A highly-readable, myth-busting history of the Whitman Massacre—a pivotal event in the history of the American West—that includes the often-missing Native American point of view.

In 1836, Marcus and Narcissa Whitman, devout missionaries from upstate New York, established a Presbyterian mission on Cayuse Indian land near what is now the fashionable wine capital of Walla Walla, Washington. Eleven years later, a group of Cayuses killed the Whitmans and eleven others in what became known as the Whitman Massacre. The attack led to a war of retaliation against the Cayuse; the extension of federal control over the present-day states of Washington, Oregon, Idaho, and parts of Montana and Wyoming; and martyrdom for the Whitmans. Today, however, the Whitmans are more likely to be demonized as colonizers than revered as heroes. 

In Unsettled Ground, historian and journalist Cassandra Tate takes a fresh look at the personalities, dynamics, disputes, social pressures, and shifting legacy of a pivotal event in the history of the American West.

“[Tate] tells the Cayuse’s side of the story with empathy and clarity . . . a meticulously researched book. The Seattle Times

Product Details

ISBN-13: 9781632172518
Publisher: Blue Star Press
Publication date: 11/17/2020
Sold by: Penguin Random House Publisher Services
Format: eBook
Pages: 340
Sales rank: 588,972
File size: 16 MB
Note: This product may take a few minutes to download.

About the Author

CASSANDRA TATE is a Seattle-based writer and editor. A former journalist, she earned a Ph.D in American history at the University of Washington in 1995. She is the author of Cigarette Wars: The Triumph of "The Little White Slaver." Her work has been published in Smithsonian, Columbia Journalism Review, and other national magazines, and she has contributed more than 200 articles to HistoryLink.org, the online encyclopedia of Washington State history. She is a former Nieman Fellow at Harvard University.

- [Problem to solve]:
Answer these from the book page:
(a) In what year did Marcus and Narcissa Whitman establish their mission?
(b) Which publisher is listed for the book?
(c) At which university did Cassandra Tate earn her Ph.D., and in what year?
Rely only on the book page for the answers.

- [Dataset extract]:
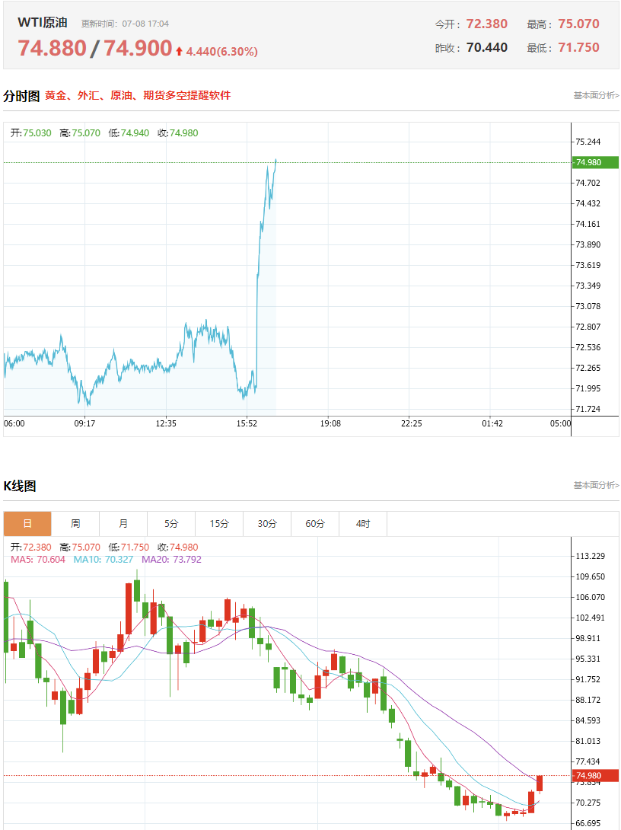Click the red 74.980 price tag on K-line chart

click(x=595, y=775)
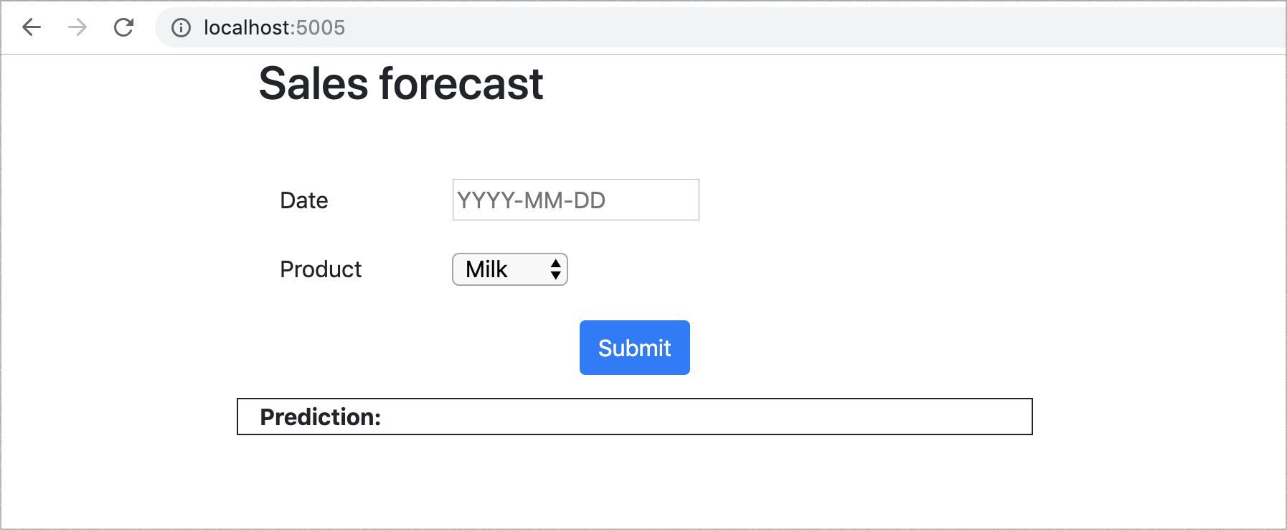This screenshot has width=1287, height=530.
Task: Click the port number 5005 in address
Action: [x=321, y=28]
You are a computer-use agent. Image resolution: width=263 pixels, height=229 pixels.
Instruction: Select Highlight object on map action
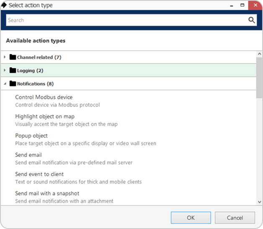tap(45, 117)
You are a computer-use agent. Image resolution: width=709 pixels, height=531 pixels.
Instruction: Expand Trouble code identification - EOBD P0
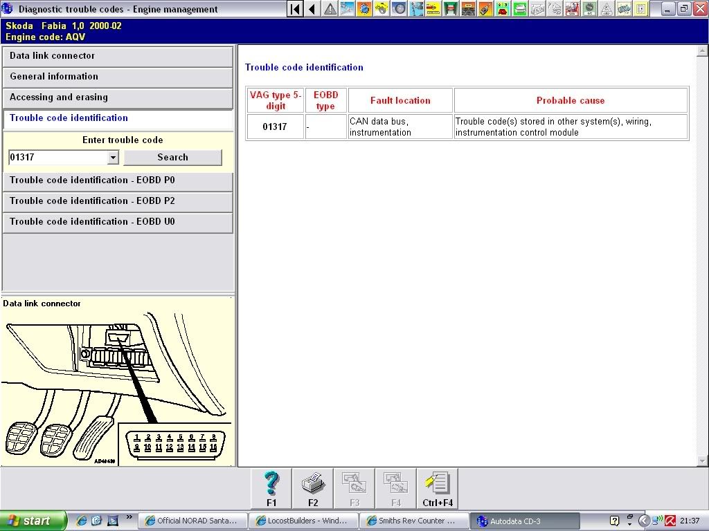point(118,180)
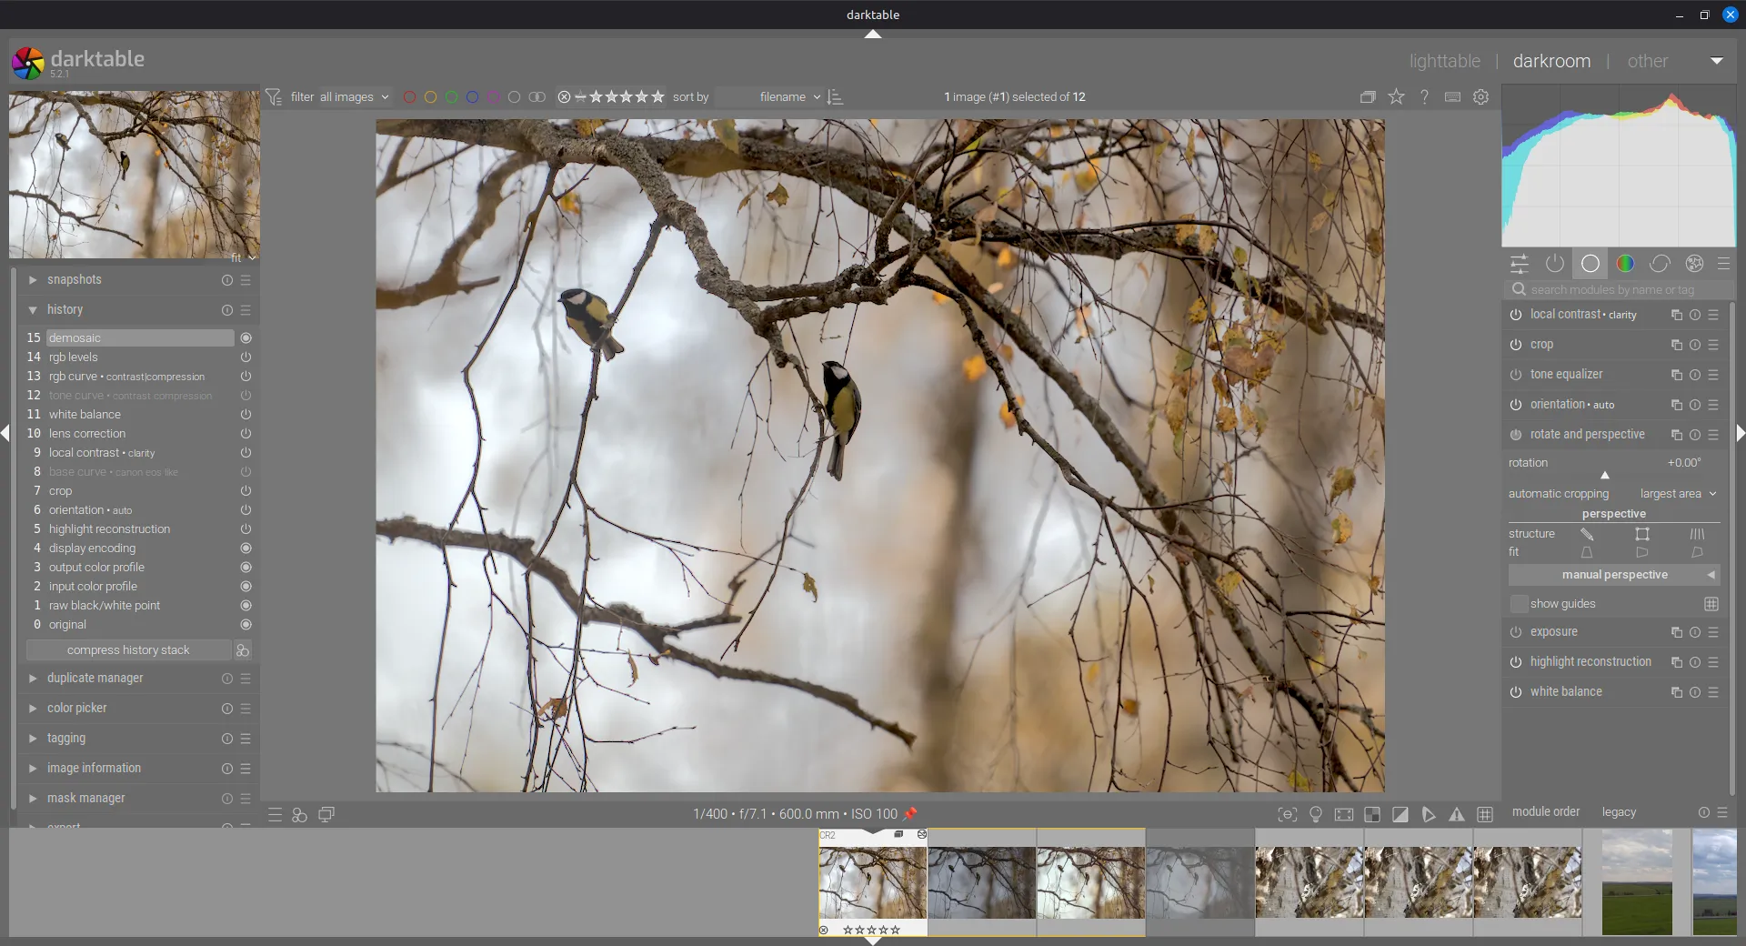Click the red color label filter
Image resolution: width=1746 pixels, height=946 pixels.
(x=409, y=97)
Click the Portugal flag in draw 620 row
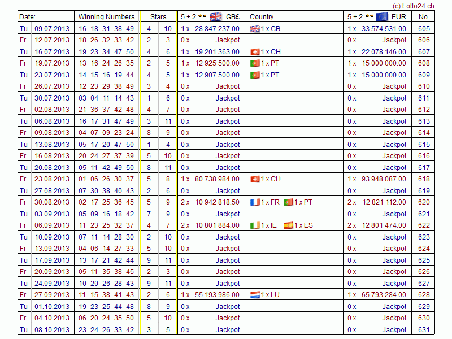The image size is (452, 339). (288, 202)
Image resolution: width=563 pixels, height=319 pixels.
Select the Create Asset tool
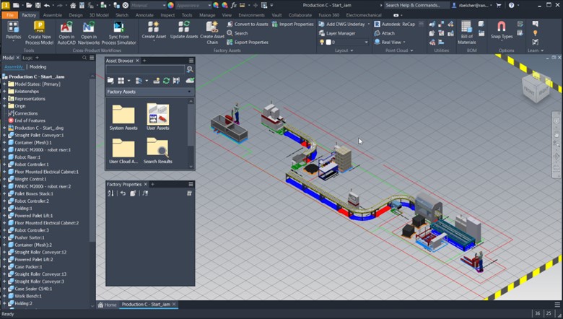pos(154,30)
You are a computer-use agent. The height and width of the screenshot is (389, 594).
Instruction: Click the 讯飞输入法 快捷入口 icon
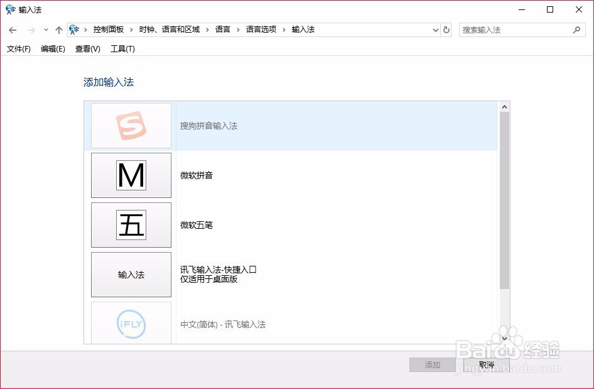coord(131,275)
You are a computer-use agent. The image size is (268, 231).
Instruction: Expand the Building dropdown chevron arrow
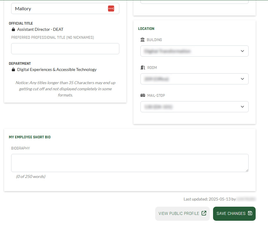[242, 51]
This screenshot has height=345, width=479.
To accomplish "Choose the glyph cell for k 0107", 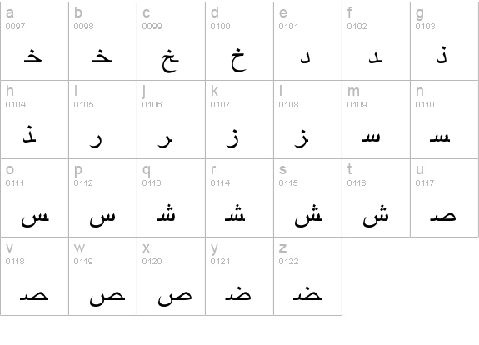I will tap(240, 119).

- [Complete response]:
(a) 1836
(b) Blue Star Press
(c) The University of Washington, in 1995